Exemple 2 concerne l’interprétation des données. Les 12 et 13 février 2022, l’agence Rating, dans le cadre d’une autre enquête, a posé aux répondants une question standard : « Pensez-vous que les événements en Ukraine vont dans le bon ou le mauvais sens » ? 67 % des personnes interrogées ont répondu : ils vont dans la mauvaise direction, 25 % – dans la bonne direction. Un mois plus tard, alors qu’une guerre était déjà en cours, l’agence Rating a réitéré sa question. Et qu’est-ce qui s’est passé ? 76% ont déclaré que les événements en Ukraine évoluaient dans la bonne direction (15% étaient d’avis contraire).

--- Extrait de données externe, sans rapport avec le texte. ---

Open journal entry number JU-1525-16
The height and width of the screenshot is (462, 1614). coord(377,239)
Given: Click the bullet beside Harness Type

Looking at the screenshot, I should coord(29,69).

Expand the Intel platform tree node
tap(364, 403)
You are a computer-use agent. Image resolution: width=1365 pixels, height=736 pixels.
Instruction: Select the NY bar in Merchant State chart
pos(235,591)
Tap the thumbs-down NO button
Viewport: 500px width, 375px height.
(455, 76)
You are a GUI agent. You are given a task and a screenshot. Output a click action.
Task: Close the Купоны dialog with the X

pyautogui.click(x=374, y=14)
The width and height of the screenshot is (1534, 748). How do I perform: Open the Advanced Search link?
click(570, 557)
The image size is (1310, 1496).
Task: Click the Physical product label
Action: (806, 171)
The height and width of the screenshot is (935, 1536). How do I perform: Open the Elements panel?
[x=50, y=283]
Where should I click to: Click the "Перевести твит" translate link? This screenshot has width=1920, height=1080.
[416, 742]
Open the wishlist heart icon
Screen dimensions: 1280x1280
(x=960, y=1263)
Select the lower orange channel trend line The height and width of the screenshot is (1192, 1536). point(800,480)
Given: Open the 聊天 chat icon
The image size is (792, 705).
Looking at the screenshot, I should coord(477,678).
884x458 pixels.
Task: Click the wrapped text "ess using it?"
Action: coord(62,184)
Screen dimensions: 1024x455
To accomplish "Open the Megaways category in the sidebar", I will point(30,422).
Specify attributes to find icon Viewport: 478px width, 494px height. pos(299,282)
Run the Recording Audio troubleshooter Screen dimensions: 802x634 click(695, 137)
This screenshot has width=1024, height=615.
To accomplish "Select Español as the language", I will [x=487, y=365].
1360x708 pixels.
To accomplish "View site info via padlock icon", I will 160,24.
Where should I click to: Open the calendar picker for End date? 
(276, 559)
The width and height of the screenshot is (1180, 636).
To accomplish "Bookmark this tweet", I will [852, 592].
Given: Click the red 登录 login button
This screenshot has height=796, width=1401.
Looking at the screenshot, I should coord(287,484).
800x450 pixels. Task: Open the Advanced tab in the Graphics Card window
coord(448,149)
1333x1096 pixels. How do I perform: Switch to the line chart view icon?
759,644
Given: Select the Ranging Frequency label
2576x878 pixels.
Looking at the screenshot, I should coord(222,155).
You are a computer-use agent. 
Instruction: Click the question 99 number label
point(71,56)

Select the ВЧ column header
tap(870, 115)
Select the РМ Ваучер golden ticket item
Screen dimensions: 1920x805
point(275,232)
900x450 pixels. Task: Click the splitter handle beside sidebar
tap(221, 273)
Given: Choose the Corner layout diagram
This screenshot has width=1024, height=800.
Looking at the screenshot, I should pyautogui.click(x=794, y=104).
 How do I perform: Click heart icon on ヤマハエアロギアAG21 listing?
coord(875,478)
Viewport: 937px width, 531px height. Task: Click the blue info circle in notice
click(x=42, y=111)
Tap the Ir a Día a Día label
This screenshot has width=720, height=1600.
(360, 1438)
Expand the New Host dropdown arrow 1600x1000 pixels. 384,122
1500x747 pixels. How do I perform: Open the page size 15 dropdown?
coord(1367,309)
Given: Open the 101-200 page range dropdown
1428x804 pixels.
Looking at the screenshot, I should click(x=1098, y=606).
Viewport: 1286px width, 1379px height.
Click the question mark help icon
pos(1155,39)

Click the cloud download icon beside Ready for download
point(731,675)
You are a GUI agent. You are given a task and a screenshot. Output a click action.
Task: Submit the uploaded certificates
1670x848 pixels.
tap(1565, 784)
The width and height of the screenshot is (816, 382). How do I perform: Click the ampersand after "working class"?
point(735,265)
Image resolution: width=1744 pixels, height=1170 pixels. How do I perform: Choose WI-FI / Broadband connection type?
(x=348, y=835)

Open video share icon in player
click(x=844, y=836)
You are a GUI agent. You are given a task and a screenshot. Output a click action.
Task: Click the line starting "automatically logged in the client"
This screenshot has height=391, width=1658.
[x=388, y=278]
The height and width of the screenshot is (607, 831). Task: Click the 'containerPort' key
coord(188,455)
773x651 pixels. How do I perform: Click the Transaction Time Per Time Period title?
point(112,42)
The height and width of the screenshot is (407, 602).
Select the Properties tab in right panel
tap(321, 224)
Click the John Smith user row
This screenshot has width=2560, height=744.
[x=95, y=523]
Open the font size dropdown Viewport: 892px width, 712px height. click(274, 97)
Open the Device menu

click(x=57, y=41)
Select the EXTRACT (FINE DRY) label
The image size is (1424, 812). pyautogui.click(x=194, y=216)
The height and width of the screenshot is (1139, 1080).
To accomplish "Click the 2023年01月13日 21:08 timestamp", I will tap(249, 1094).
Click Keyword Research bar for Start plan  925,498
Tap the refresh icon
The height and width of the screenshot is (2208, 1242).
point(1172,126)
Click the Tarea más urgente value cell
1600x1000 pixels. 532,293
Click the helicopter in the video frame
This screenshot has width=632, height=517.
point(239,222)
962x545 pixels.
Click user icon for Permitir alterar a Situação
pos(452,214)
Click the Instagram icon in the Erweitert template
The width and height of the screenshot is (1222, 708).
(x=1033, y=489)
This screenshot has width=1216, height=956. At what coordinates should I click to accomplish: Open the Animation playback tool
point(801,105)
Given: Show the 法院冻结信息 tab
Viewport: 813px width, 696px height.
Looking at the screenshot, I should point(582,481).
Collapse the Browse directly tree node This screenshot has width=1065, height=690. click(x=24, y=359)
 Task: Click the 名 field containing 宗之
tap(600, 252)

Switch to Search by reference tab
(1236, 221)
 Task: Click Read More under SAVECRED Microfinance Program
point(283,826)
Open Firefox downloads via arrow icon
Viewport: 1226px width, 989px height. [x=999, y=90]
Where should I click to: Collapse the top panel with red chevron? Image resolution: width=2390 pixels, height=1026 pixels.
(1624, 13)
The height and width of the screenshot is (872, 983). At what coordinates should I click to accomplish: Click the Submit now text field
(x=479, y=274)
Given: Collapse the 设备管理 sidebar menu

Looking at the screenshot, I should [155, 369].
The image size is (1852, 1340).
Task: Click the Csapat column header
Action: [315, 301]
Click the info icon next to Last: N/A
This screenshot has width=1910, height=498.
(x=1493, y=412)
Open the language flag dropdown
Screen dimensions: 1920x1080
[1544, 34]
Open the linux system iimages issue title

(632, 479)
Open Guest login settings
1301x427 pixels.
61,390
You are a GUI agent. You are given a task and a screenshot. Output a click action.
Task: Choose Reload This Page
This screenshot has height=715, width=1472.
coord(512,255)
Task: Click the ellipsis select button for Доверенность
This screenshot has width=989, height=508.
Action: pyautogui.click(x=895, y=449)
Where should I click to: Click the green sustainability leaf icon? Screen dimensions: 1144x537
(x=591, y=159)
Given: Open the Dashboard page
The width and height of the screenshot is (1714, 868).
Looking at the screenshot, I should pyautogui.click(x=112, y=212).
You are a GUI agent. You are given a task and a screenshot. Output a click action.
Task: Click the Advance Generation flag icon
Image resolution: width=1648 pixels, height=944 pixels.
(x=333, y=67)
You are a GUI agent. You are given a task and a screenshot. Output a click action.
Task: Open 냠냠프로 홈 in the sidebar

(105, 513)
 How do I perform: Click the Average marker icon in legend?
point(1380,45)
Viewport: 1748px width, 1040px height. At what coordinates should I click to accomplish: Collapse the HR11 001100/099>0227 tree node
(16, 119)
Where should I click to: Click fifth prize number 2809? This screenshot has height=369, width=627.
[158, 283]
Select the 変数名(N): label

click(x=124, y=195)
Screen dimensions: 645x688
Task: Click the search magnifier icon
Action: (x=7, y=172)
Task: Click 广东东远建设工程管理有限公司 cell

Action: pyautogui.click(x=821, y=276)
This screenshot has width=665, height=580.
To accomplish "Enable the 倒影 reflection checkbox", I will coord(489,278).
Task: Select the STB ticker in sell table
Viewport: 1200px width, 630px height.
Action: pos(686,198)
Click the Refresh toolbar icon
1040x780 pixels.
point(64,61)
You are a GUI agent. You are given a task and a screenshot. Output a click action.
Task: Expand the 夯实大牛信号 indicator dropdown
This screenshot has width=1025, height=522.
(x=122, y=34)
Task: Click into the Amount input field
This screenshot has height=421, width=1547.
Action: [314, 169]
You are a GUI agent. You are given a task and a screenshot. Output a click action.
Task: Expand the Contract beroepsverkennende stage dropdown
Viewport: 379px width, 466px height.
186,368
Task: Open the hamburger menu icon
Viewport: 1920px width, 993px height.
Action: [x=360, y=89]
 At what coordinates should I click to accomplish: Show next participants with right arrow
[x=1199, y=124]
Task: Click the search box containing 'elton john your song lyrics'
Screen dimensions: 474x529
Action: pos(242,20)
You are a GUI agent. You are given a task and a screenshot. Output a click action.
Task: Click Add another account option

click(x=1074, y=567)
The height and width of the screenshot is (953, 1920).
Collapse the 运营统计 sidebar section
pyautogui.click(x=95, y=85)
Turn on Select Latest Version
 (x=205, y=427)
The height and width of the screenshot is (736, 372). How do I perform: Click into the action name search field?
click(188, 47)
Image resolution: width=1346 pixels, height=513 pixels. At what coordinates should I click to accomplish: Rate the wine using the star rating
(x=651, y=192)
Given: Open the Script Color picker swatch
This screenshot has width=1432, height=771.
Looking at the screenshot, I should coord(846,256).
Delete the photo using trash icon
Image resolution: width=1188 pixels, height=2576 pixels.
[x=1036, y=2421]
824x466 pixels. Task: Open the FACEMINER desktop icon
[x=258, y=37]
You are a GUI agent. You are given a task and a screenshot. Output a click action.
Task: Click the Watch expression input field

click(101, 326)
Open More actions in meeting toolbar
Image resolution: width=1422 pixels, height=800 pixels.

Qu’est-ce que cela indique ? S’agit-il du fait que les Ukrainiens sont de féroces démons de la guerre qui se satisfont de la vie seulement quand les bombes tombent sur leurs villes ? Bien sûr que non. La formulation de la question est restée inchangée, mais les répondants y ont donné un sens différent. De toute évidence, avant l’invasion à grande échelle, ils pensaient aux réformes, à la corruption, aux scandales politiques, et après les premiers bombardements, à la résistance aux occupants russes.

Il est tout à fait possible de supposer qu’une situation similaire s’est produite pour la côte de Volodymyr Zelensky. Examinons les données du centre Razumkov. En novembre 2021, environ 28 % des personnes interrogées faisaient plus tôt ou entièrement confiance à Volodymyr Zelensky, 66 % ne lui faisaient pas confiance. Avec le début de la grande guerre, la situation a radicalement changé : début mars 2023, moins de 10 % des citoyens ne faisaient pas confiance à Zelensky, près de 85 % lui exprimait leur soutien. Les chiffres sont différents, mais ils font référence à deux personnes différentes : Zelensky le président et Zelensky le leader de la résistance. Qui sait comment les chiffres évoluent lorsque (si) notre vie revient à des conditions pacifiques.

Après tout, il faut tenir compte du moment où un sondage concret a été effectué. Quand M. Antypovych dit qu’il n’y a que Zelensky qui bénéficie aujourd’hui de soutien électoral significatif, je suis tout à fait prêt à croire ses données sociologiques. Mais je ne suis pas prêt à ignorer le fait évident que maintenant, au plus fort de la guerre, peu de gens pensent à des élections, parce que c’est une perspective trop vague. Par conséquent, je ne me précipiterais pas pour tirer des conclusions catégoriques sur la répartition des sympathies électorales.

Et maintenant sur l’essentiel.

Si Zelensky veut vraiment se présenter pour un second mandat, il ne fait aucun doute que le leitmotiv de sa campagne électorale sera exactement cela : « Où serions-nous sans Zelensky » ? En tout cas, si j’étais un stratège politique dans son équipe, je suggérerais cette option, car exploiter les peurs des gens est plus efficace que les promesses. Cependant, il est encore très tôt pour penser aux élections, trop tôt. L’histoire de l’Ukraine n’est plus écrite par des technologues politiques, mais par des soldats ukrainiens et leurs commandants. C’est à eux qu’il revient de décider de la date des prochaines élections (et même de leur tenue) et de l’état dans lequel se trouvera notre pays à ce moment-là.

Une défaite dans la guerre serait un véritable désastre. Nous nous débrouillerons pour le reste.